As always, look to Orwell for the real point. In his essays explaining "1984", Orwell maps out the leftist method, and it has been refined considerably since then. You start by locking the target into Room 101, where he is put face-to-face with his worst fears. With poor Winston Smith, it was a cage full of hungry rats placed against his face. (For me, it would be ANTS, no doubt about it!) With modern conservatives, it's a cage full of kinky sex.
For extra spice, modern Orwellians mix in several gallons of cognitive dissonance, usually known as
outing or
hypocrisy detection.
If you can get the target to think "I hate this / I am this" simultaneously, you're well on the way to victory. Cognitive dissonance, simmered in a sauce of relativism, leads the mind into a flashing state of total confusion and ultimately to burnout. At that point the target has a
raised razed consciousness, and is ready to be retrained (Brocked).

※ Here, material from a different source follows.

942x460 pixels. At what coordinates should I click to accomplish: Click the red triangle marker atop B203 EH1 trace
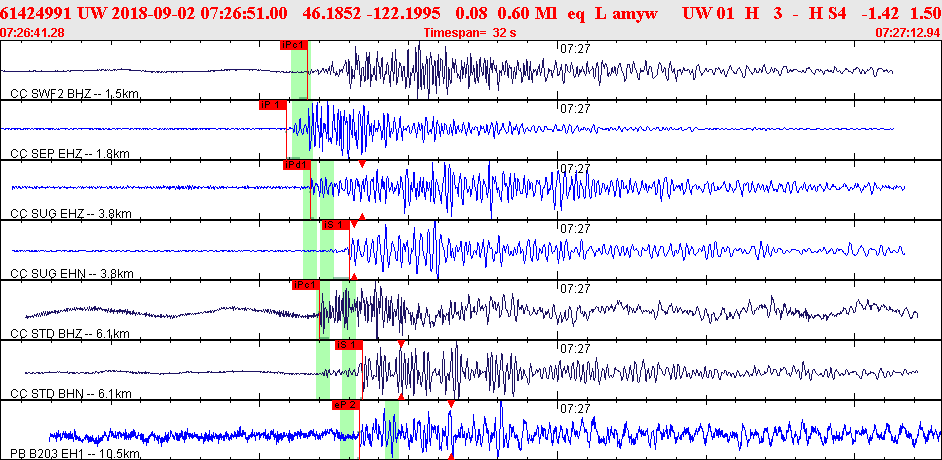click(x=451, y=404)
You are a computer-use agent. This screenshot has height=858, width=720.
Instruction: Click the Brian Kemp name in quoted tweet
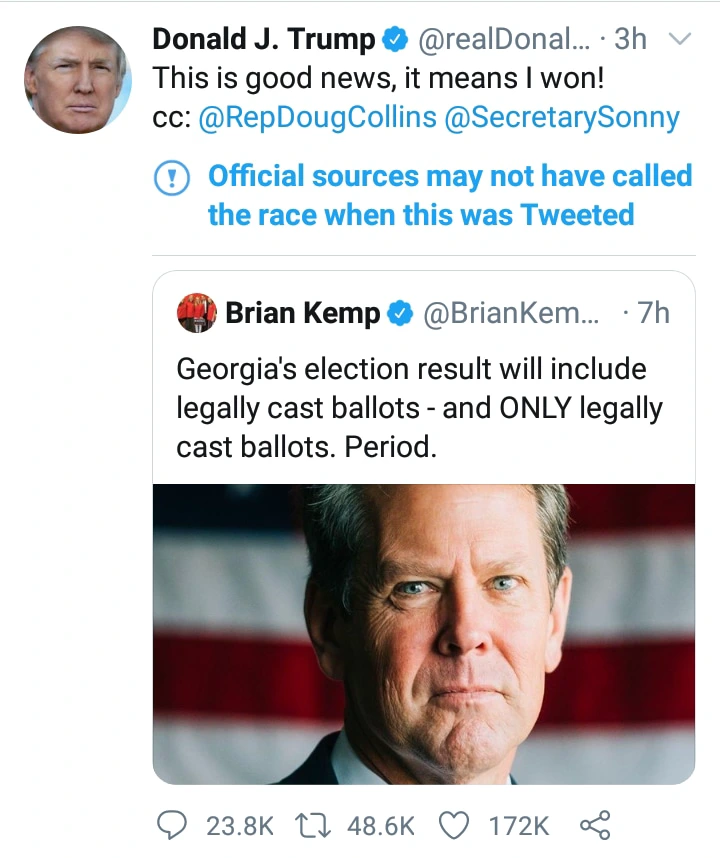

So the ultimate purpose is not "Anything goes." That's just the first stage, which may be enough when dealing with younger folks who have already supplied their own dissonance by natural rebellion against parental authority. After the independent mind is tenderized, it can be re-crystallized with the Party's own moral code. That's the goal. Not just to believe that 2 + 2 = 5, but to believe that
2 + 2 = [Whatever the Party says it is RIGHT NOW],
and then to generate your own slogans and reasons for believing this.